In order to always manage updated gene sets, WhichGenes follows a database-free (or federated) architecture. This approach has several advantages including the fact of always retrieving up-to-date information and the absence of periodically duplicating huge databases. In addition, the required source data and/or query algorithms could be not always fully accessible to download in order to replicate them in our server. However, our approach also poses some disadvantages related with a poorer performance, the possibility of temporal unavailable third-party databases, and the need to update the search agents that parse and reformat results whenever a source database change their data structure (18). Nevertheless, in our daily usage we have verified a similar performance of retrieving genes from WhichGenes in comparison to the original data sources. We also check for the availability of external databases by running a sample query over every data source in a daily basis, disabling it and notifying the administrator whenever it fails. Finally, our search agents are designed with an in-house specific web crawler/scraping library, which facilitates both the creation and modification of their code.

WhichGenes provides a set of unique features which are not currently available in other tools: a very intuitive interface, up-to-date access to supported databases, many sources of information, possibility of downloading several sets of genes in an unique file, support for standard output files for GSEA (.gmt,.gmx), possibility of exploring subtrees from certain sources (i.e. GO) in order to make more specific queries, etc.

CONCLUSIONS

The comprehensive functional analysis of large gene lists, derived in most cases from emerging high-throughput genomic, proteomic and bioinformatics scanning approaches, is still a challenging and daunting task. While a significant number of bioinformatics enrichment tools are currently available in the community, few efforts has been invested in developing tools for gathering, building, storing and managing gene sets containing large ‘interesting’ gene lists. WhichGenes is specifically focussed in this area by offering final-user facilities as well as a programmatic API for intuitively extracting lists of genes from multiple sources in order to extent the scope of existing gene set based analysis methods.

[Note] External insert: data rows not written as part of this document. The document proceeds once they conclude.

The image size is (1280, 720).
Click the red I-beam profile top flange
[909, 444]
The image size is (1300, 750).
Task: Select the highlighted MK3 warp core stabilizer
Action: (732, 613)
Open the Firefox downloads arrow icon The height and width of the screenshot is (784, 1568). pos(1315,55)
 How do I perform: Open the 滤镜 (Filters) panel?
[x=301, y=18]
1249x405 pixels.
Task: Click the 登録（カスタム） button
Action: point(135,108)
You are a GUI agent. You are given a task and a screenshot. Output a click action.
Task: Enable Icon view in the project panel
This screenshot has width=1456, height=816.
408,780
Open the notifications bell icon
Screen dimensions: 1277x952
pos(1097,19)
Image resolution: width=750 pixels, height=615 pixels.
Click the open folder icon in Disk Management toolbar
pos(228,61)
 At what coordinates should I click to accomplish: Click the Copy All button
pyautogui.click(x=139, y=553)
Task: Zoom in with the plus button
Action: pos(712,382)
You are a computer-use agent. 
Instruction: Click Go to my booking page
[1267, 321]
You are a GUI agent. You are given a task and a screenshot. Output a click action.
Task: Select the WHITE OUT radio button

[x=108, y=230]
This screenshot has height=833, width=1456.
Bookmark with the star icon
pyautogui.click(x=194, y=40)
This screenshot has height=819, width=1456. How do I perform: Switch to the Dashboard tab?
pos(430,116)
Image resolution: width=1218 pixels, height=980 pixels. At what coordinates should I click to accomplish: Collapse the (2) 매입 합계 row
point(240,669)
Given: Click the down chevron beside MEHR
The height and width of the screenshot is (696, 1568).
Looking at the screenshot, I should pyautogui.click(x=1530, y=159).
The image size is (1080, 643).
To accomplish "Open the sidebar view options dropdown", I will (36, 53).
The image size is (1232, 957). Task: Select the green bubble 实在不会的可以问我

WhichGenes is able to access and integrate information coming from a continuously growing plethora of information repositories including pathways, diseases, chemicals, GO, microRNAs, etc. The ‘database-free’ nature of WhichGenes implies that external data sources are accessed just in time, retrieving up-to-date information without using obsolete local mirrors of existing data sources. The user can not only retrieve and integrate ‘interesting’ gene lists from multiple repositories automatically, but also combine these sets (with the ‘and’, ‘or’ and ‘difference’ operators) to build more complex hypotheses. As different namespaces are commonly used, WhichGenes automatically standardizes all the generated sets to HGNC and MGI symbols in order to correctly perform merging operations. However, WhichGenes can export gene sets in commonly used text-based formats where the final gene namespace can be changed to a more appropriate one, including multiple popular database gene identifiers and several microarray probe set IDs.

FUNDING

This work was initiated and partially funded by the project Research on Translational Bioinformatics (08VIB6) from University of Vigo. María Barbeito contract from Xunta de Galicia (to D.G.-P.); Spanish National Institute for Bioinformatics, a platform of Genoma España (to G.-G.-L.). Funding for open access charge: Informatics Department, University of Vigo.

Conflict of interest statement. None declared.